湯浅:ドイツは、まあ日本の原発事故を受けて、原子力から脱却することを決めたと聞いてますが、

小出:はい。

湯浅:ドイツの場合はその廃炉、まあ順次どんどんしていくんでしょうけども、どうするんですか?

小出:えーとドイツはですね、まああの・・・カンブリア台地という古い地層に、まあヨーロッパというのはあるわけですけれども、地下に岩塩層というのが広がっていまして、要するに塩の塊が地下に眠っているわけですね。

湯浅:はい。

小出:塩の状態であるということは、そこには水が入ってこなかったという証拠だと、ドイツの人たちは考えたのです。ですから岩塩層に放射能のゴミを埋めてしまえば、水が浸入してこないから、外に放射能のゴミが漏れていくこともないだろうと考えて、一時期そのテストを始めたわけですけれども、

湯浅:はあはあ(相槌を打つ)・・・

小出:人間が岩塩層の中に穴を掘ってしまったら、そこに水が入ってくるようになってしまったのです。

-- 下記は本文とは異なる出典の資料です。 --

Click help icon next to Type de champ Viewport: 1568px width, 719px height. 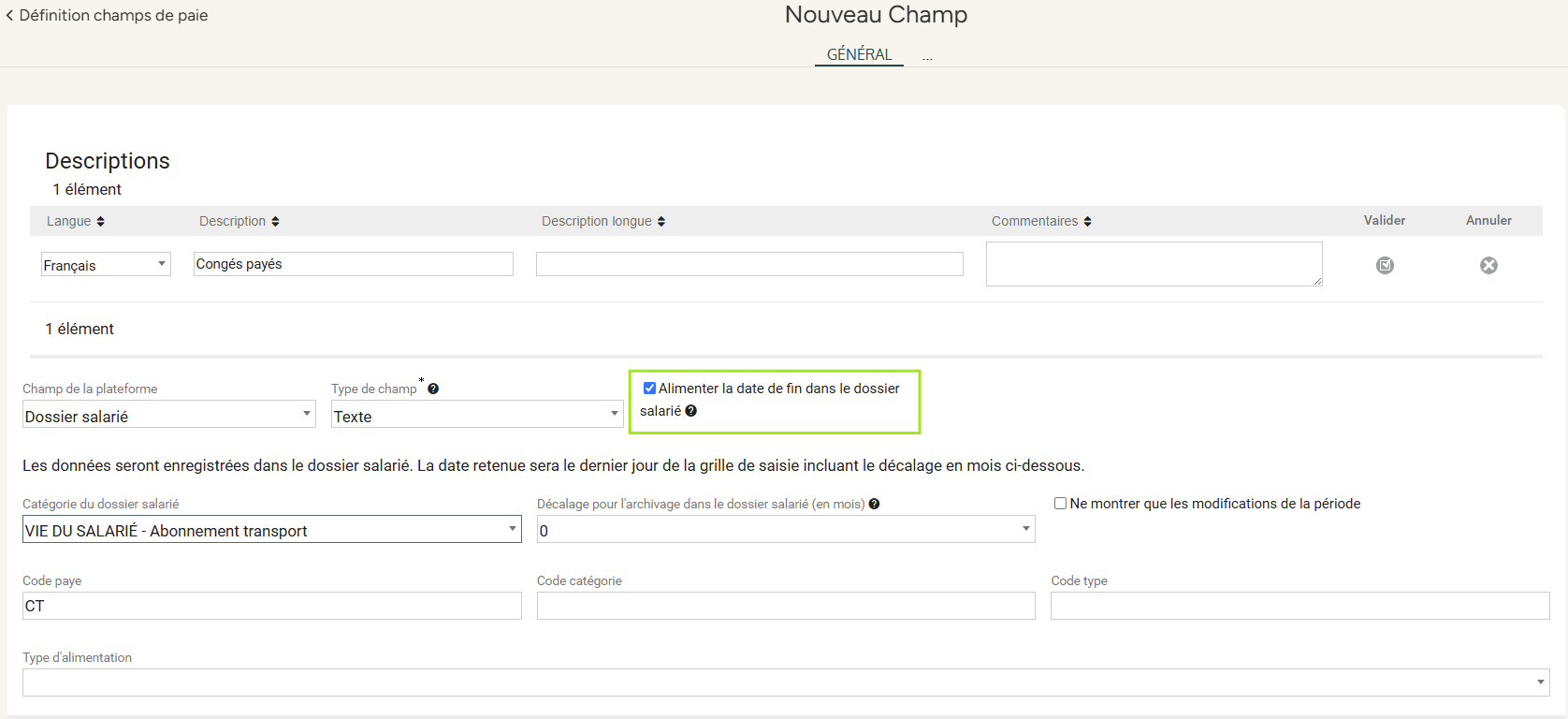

そのためドイツも、岩塩層に処分するという方策を諦めてしまいました。でもどうすればいいのかということに関しては、まだドイツも決めかねています。

湯浅:うーん・・・。ということは世界中どこでも、原発事故が起こんなくても、この原発の廃炉問題は、私たちの今のところ、少なくとも今のところ手に負えない問題としてあるっていうことですね?

小出:はい。まあ、科学が、いつか何か良い方法を見つけてくれるだろうと、思ってこれまで原子力をやってしまったわけですけれども、いくら経っても良い方法が見つからないというまま今があるわけです。

湯浅:どこまで、先延ばしを続けるんですかねえ?

小出:本当ですね(笑)。ちゃんと原子力を進めてきた人たちにも、自分たちが何をやってきたのか考えて欲しいと私は思います。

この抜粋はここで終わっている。